Technical debt isn’t always wrong — quick hacks to get a product out the door is often the right choice. But as with most debt, it’s important to start paying it off in small chunks as soon as it’s incurred, before you get into too much trouble. If you’re interested in this topic, also read Andrew Chen’s great post called Product Design debt vs. Technical Debt.
Striking the right balance
Now that we’ve discussed user needs, business needs, and technology needs, the obvious question is: how do you decide what to build now vs. later vs. not at all?
For that, the right answer is unfortunately, in my experience, the traditional cop-out answer: it depends. It depends mainly on the following factors (in no particular order):
- The level of user engagement and involvement. If users are screaming for a particular feature, or if there are rumblings around “why haven’t you done anything for us recently?”, it could be a good time to up the level of customer needs you meet.
- The stage of the product in its lifecycle. If the product is just at the beginning, customer needs will most likely come first. As the product matures, technology and business needs become more important and should start taking precedence.
- The financial state of the business. If there are ways to add good revenue streams, those opportunities should always be taken.
Depending on where the business is on each of these 3 factors, the different inputs might be weighted differently. If the product is going through a growth spurt with lots of buzz, more attention could be placed on user needs.

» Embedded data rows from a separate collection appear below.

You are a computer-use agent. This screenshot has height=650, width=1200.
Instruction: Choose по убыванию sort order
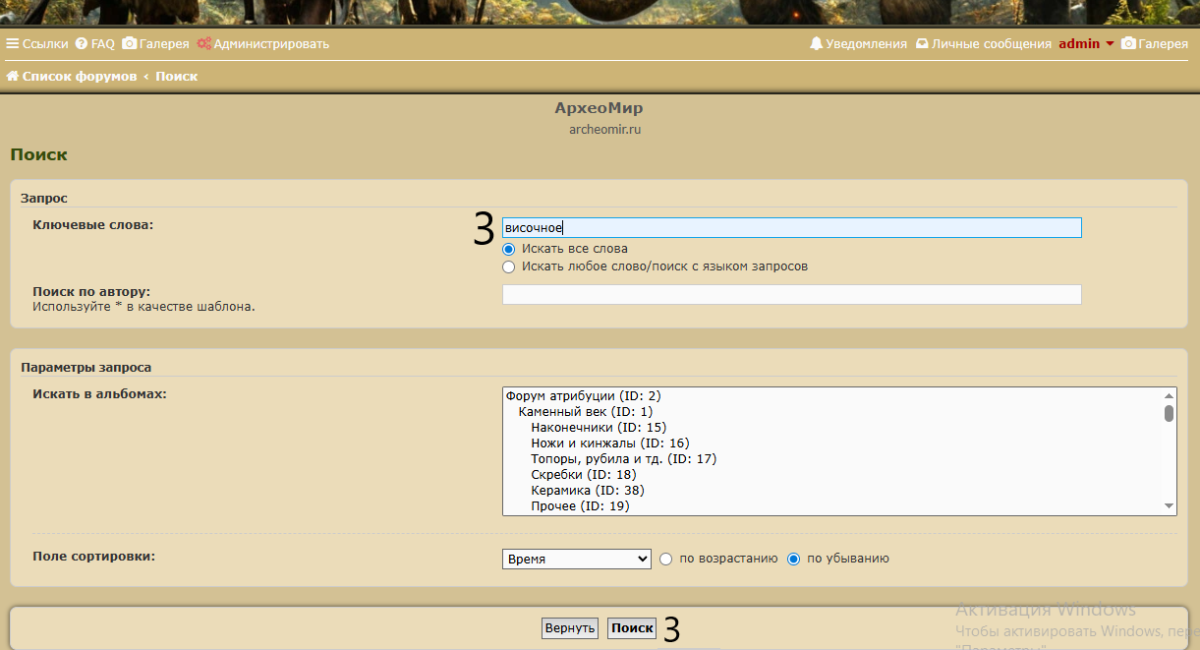coord(794,559)
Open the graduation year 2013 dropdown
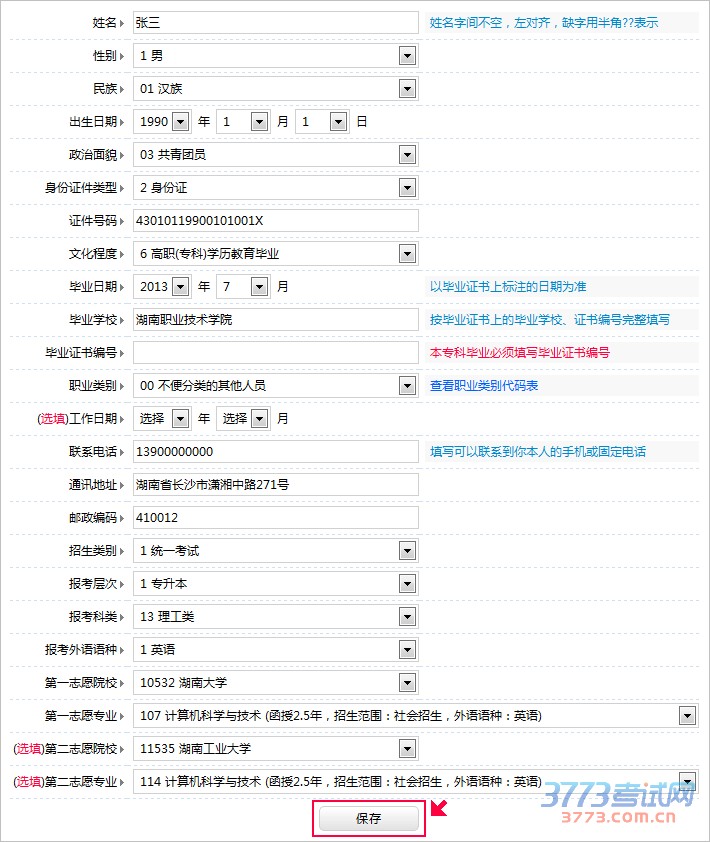Image resolution: width=710 pixels, height=842 pixels. (162, 287)
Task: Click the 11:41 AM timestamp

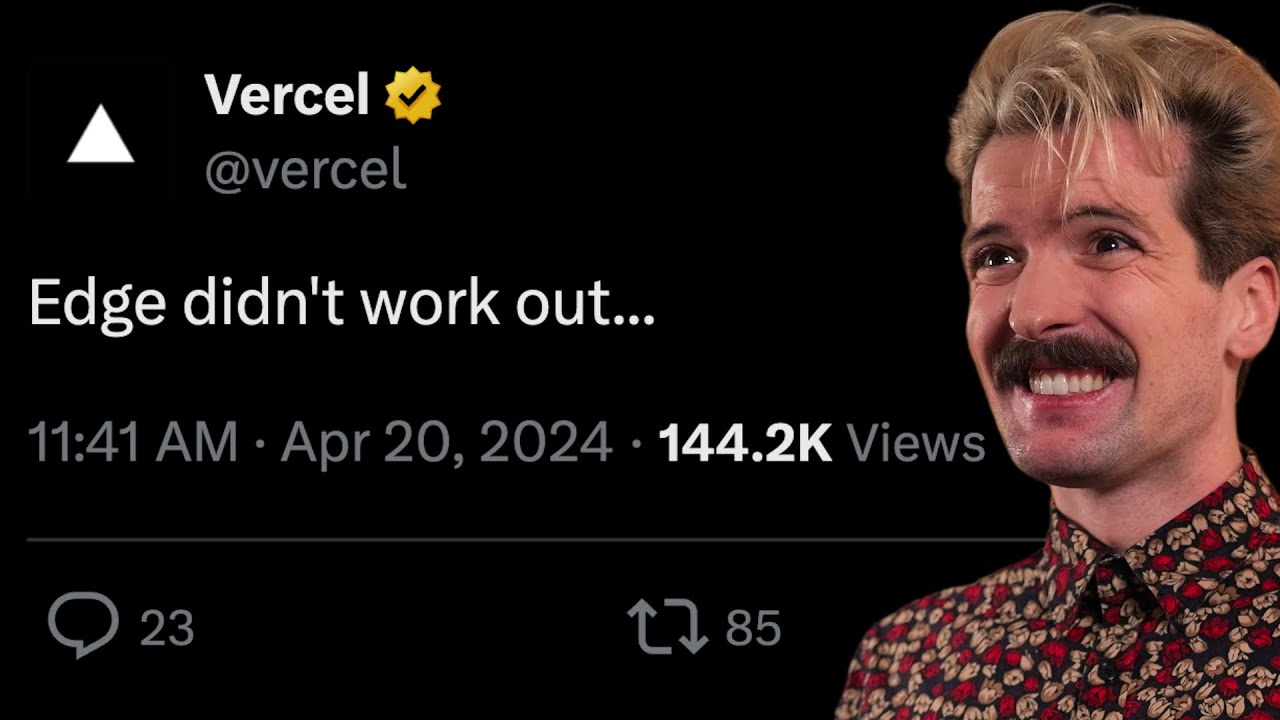Action: (x=132, y=443)
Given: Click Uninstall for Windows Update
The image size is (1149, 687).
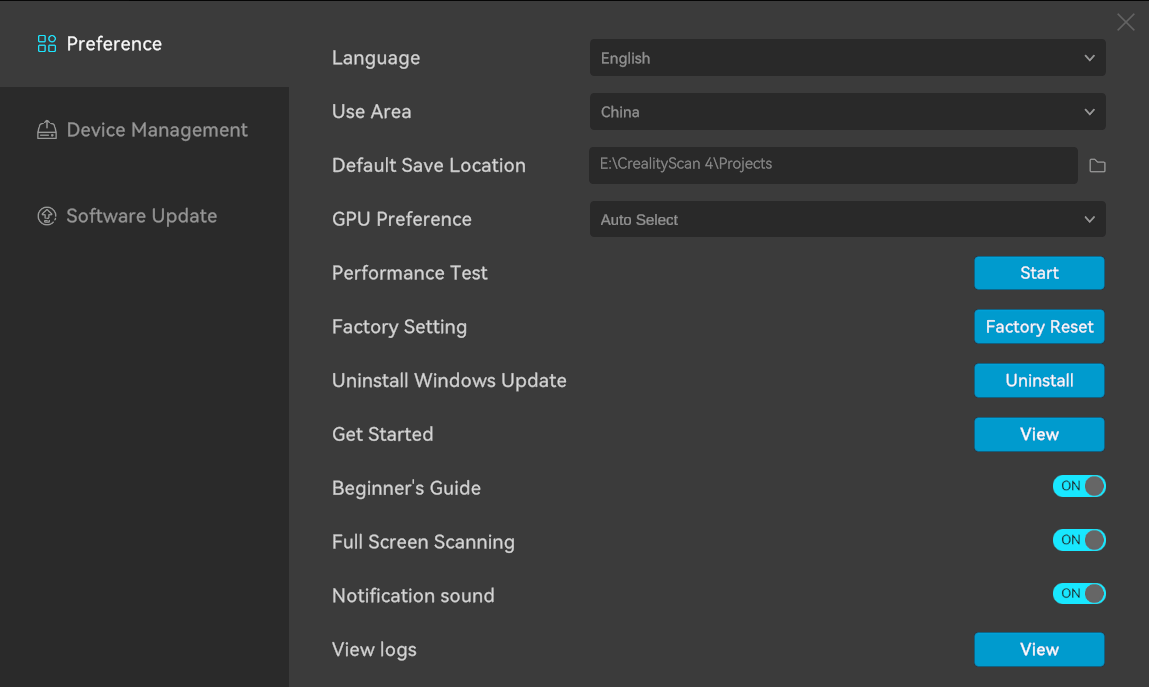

If the product is mature and making good money, technical needs might get more weight.
Exactly how this is balanced in each version/release of the product has no clear answer, and it’s where the art of product management comes in. But one thing is for sure — none of these needs can be ignored for any extended period of time. Take too long to pay down technical debt, and your platform will become bloated and unable to scale. Focus on making money too much, and users will fall out of love with your product.
Successful products have clear product management leaders who are able to take all the different requirements inputs, place it into context with other external and internal pressures, limits, and opportunities, and design a product vision and a (flexible) product roadmap that ultimately increases product/market fit (which I mentioned briefly in Part 2 of this series).